We’re halfway there. We’ve begun 21st century services. With a little elbow room, the Plainfield Library could be the community’s 21st century gem.

Wednesday, January 21, 2015

A Vacancy, Candidates and the April 2015 Election

With the resignation of Gretchen Fritz to assume her seat on Will County Board, the Plainfield Public Library District Board of Trustees has been operating with a vacancy since late last year. The timing of the vacancy would allow for the seated board of Trustees to appoint someone to that position only until the next regular election. Because the filing period for candidates for the April 2015 election to the Library Board was December 15 through 22, the Board of Trustees decided not to pursue appointing someone to the vacancy for only a few months. Instead, they waited to find out who would file their paperwork to run for the two-year unexpired term. Their patience was rewarded when only a single candidate filed for the two-year unexpired term. That candidate, Jason M. Puetz, has already begun attending Library Board meetings. It is anticipated that he will be appointed to the vacancy in either January or February.

Also, three seats for four-year terms will appear on the April 2015 ballot, according to the regular election cycle for the Library Board. Three candidates filed to run for these three seats: Crystal Andel, Carl Gilmore and Sharon Kinley. All three candidates filed at 9:00am on December 15, 2014, the first day of filing. A simultaneous filing lottery was conducted on December 30, determining the ballot order: Kinley, Gilmore, Andel.

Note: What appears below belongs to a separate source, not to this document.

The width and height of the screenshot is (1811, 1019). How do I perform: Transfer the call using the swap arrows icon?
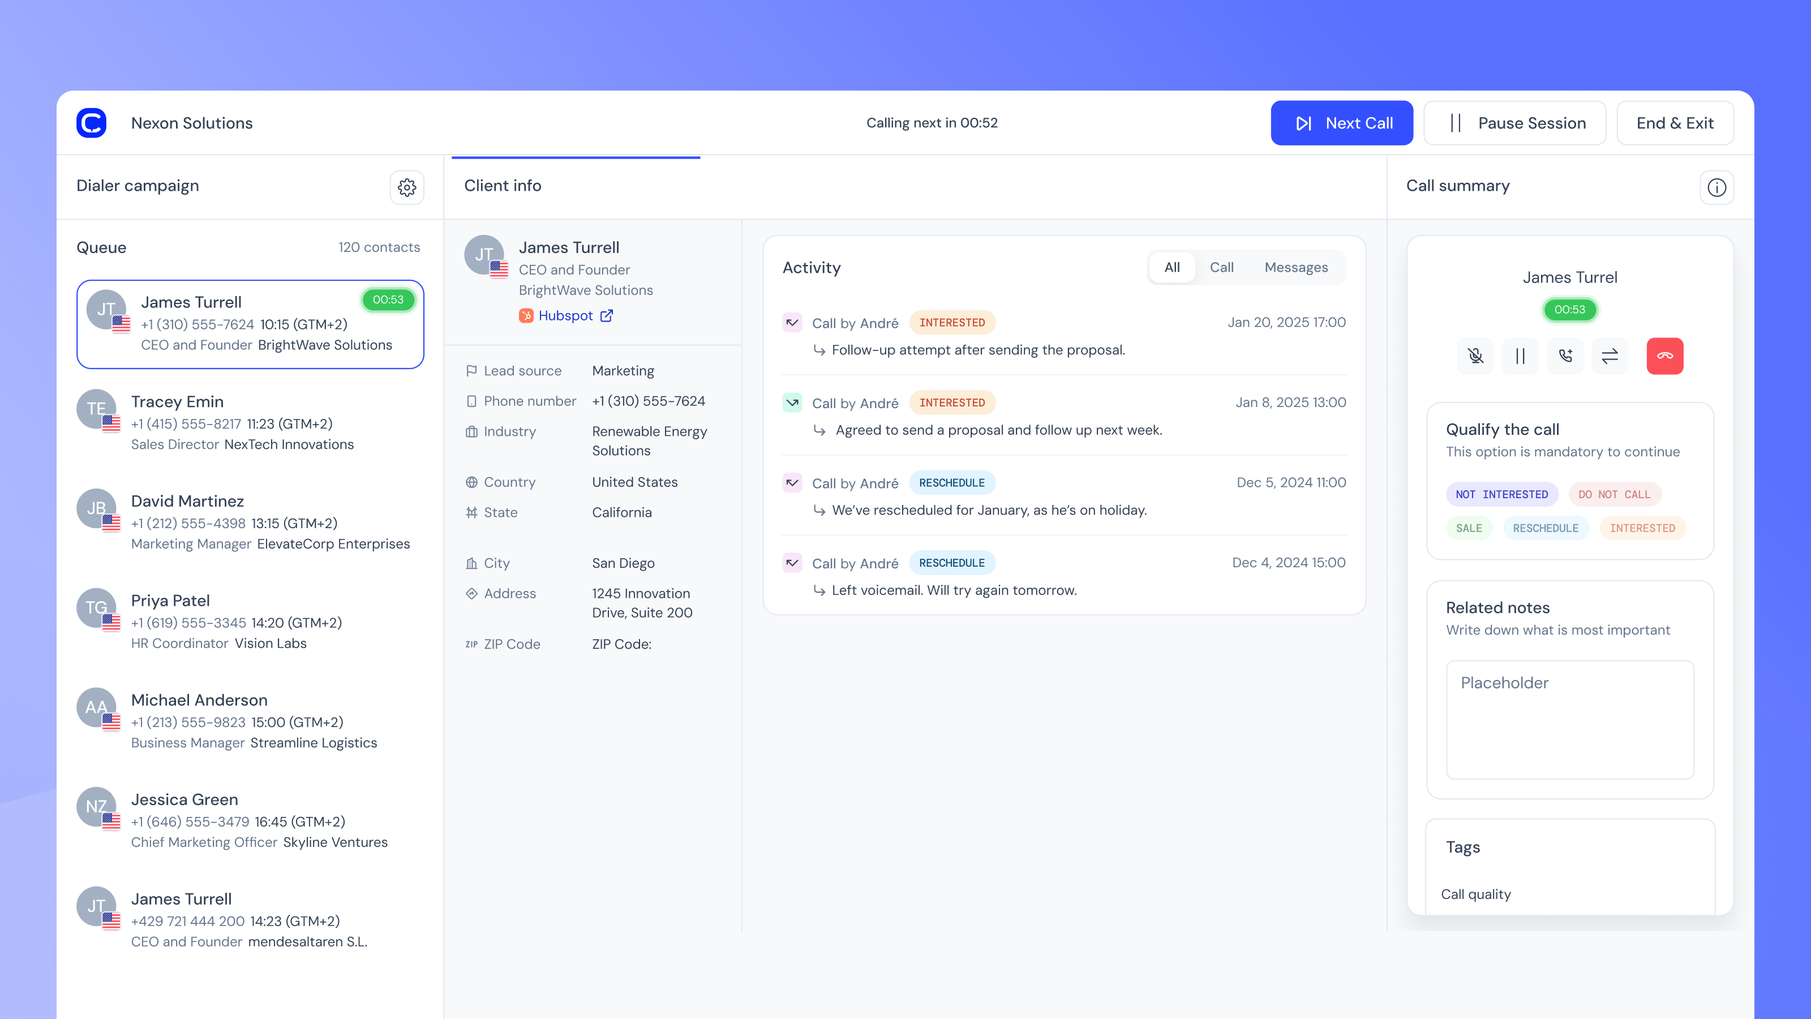click(x=1610, y=356)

No objections were filed against any petitions for candidacy during the objection filing period.

The Certification of the Ballot has been submitted to the Will and Kendall County Clerks for the two elections. That concludes my duties as Local Election Official (LEO) for the April 2015 election.

Write-in candidates may file their Intent to Write-In forms at the County Clerk’s Office through February 5, 2015. But the LEO doesn’t have to do anything with those!